ACTIVITY: Set down the records that follow exactly, every line of them.

[Dataset excerpts]
....

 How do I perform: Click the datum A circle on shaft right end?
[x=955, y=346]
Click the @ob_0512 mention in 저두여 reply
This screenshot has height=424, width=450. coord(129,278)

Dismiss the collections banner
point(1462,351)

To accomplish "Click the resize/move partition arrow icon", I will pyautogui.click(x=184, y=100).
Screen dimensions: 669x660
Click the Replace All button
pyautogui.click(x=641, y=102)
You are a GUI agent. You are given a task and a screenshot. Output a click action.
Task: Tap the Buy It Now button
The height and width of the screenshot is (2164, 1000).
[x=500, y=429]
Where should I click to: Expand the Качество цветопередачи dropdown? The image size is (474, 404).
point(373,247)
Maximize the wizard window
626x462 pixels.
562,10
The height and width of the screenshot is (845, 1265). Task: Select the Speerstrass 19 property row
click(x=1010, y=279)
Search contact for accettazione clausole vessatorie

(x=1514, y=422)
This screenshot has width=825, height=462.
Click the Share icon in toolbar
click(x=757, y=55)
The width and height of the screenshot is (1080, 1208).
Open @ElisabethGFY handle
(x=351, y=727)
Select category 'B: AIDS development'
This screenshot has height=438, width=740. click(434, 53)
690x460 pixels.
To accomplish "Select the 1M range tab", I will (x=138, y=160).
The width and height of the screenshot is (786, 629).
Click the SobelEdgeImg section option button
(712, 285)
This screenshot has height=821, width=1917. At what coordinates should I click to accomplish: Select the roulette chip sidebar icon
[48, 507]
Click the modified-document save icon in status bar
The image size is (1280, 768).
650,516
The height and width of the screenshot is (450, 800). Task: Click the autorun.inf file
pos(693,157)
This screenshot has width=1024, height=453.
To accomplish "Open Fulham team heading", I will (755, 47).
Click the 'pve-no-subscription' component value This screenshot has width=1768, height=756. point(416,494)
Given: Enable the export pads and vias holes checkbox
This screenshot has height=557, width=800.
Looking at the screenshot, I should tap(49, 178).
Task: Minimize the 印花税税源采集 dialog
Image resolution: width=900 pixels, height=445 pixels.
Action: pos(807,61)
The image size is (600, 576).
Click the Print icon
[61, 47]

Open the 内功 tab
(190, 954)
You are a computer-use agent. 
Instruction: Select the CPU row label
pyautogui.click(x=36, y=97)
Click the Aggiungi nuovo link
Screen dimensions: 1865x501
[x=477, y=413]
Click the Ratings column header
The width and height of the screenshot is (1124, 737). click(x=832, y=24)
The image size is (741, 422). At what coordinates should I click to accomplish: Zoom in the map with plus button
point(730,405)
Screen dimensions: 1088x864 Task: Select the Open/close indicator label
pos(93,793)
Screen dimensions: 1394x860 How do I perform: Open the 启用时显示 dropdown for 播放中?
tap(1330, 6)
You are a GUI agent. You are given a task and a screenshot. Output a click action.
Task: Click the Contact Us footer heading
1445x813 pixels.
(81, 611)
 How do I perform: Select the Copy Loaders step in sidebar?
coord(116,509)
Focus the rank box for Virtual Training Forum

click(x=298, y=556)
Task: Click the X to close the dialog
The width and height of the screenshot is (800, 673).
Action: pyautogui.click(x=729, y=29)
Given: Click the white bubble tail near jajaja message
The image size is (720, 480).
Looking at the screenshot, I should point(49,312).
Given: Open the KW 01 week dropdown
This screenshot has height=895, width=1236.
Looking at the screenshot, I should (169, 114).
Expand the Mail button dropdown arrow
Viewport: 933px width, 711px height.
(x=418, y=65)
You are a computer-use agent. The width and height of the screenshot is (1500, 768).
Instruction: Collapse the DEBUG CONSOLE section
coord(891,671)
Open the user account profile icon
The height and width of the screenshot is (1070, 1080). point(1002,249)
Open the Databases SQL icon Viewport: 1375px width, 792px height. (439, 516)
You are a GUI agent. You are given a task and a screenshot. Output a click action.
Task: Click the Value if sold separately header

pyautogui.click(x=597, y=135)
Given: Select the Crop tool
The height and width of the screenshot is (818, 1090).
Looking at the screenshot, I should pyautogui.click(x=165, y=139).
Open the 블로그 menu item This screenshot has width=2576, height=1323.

....

WRITTEN ANSWER:
 How do I perform: Click the datum A circle on shaft right end?
[x=955, y=346]
Click the @ob_0512 mention in 저두여 reply
This screenshot has height=424, width=450. coord(129,278)

Dismiss the collections banner
point(1462,351)

To accomplish "Click the resize/move partition arrow icon", I will pyautogui.click(x=184, y=100).
Screen dimensions: 669x660
Click the Replace All button
pyautogui.click(x=641, y=102)
You are a GUI agent. You are given a task and a screenshot. Output a click action.
Task: Tap the Buy It Now button
The height and width of the screenshot is (2164, 1000).
[x=500, y=429]
Where should I click to: Expand the Качество цветопередачи dropdown? The image size is (474, 404).
point(373,247)
Maximize the wizard window
626x462 pixels.
562,10
The height and width of the screenshot is (845, 1265). Task: Select the Speerstrass 19 property row
click(x=1010, y=279)
Search contact for accettazione clausole vessatorie

(x=1514, y=422)
This screenshot has width=825, height=462.
Click the Share icon in toolbar
click(x=757, y=55)
The width and height of the screenshot is (1080, 1208).
Open @ElisabethGFY handle
(x=351, y=727)
Select category 'B: AIDS development'
This screenshot has height=438, width=740. click(434, 53)
690x460 pixels.
To accomplish "Select the 1M range tab", I will (x=138, y=160).
The width and height of the screenshot is (786, 629).
Click the SobelEdgeImg section option button
(712, 285)
This screenshot has height=821, width=1917. At what coordinates should I click to accomplish: Select the roulette chip sidebar icon
[48, 507]
Click the modified-document save icon in status bar
The image size is (1280, 768).
650,516
The height and width of the screenshot is (450, 800). Task: Click the autorun.inf file
pos(693,157)
This screenshot has width=1024, height=453.
To accomplish "Open Fulham team heading", I will (755, 47).
Click the 'pve-no-subscription' component value This screenshot has width=1768, height=756. point(416,494)
Given: Enable the export pads and vias holes checkbox
This screenshot has height=557, width=800.
Looking at the screenshot, I should tap(49, 178).
Task: Minimize the 印花税税源采集 dialog
Image resolution: width=900 pixels, height=445 pixels.
Action: pos(807,61)
The image size is (600, 576).
Click the Print icon
[61, 47]

Open the 内功 tab
(190, 954)
You are a computer-use agent. 
Instruction: Select the CPU row label
pyautogui.click(x=36, y=97)
Click the Aggiungi nuovo link
Screen dimensions: 1865x501
[x=477, y=413]
Click the Ratings column header
The width and height of the screenshot is (1124, 737). click(x=832, y=24)
The image size is (741, 422). At what coordinates should I click to accomplish: Zoom in the map with plus button
point(730,405)
Screen dimensions: 1088x864 Task: Select the Open/close indicator label
pos(93,793)
Screen dimensions: 1394x860 How do I perform: Open the 启用时显示 dropdown for 播放中?
tap(1330, 6)
You are a GUI agent. You are given a task and a screenshot. Output a click action.
Task: Click the Contact Us footer heading
1445x813 pixels.
(81, 611)
 How do I perform: Select the Copy Loaders step in sidebar?
coord(116,509)
Focus the rank box for Virtual Training Forum

click(x=298, y=556)
Task: Click the X to close the dialog
The width and height of the screenshot is (800, 673).
Action: pyautogui.click(x=729, y=29)
Given: Click the white bubble tail near jajaja message
The image size is (720, 480).
Looking at the screenshot, I should point(49,312).
Given: Open the KW 01 week dropdown
This screenshot has height=895, width=1236.
Looking at the screenshot, I should (169, 114).
Expand the Mail button dropdown arrow
Viewport: 933px width, 711px height.
(x=418, y=65)
You are a computer-use agent. The width and height of the screenshot is (1500, 768).
Instruction: Collapse the DEBUG CONSOLE section
coord(891,671)
Open the user account profile icon
The height and width of the screenshot is (1070, 1080). point(1002,249)
Open the Databases SQL icon Viewport: 1375px width, 792px height. (439, 516)
You are a GUI agent. You are given a task and a screenshot. Output a click action.
Task: Click the Value if sold separately header

pyautogui.click(x=597, y=135)
Given: Select the Crop tool
The height and width of the screenshot is (818, 1090).
Looking at the screenshot, I should pyautogui.click(x=165, y=139).
Open the 블로그 menu item This screenshot has width=2576, height=1323.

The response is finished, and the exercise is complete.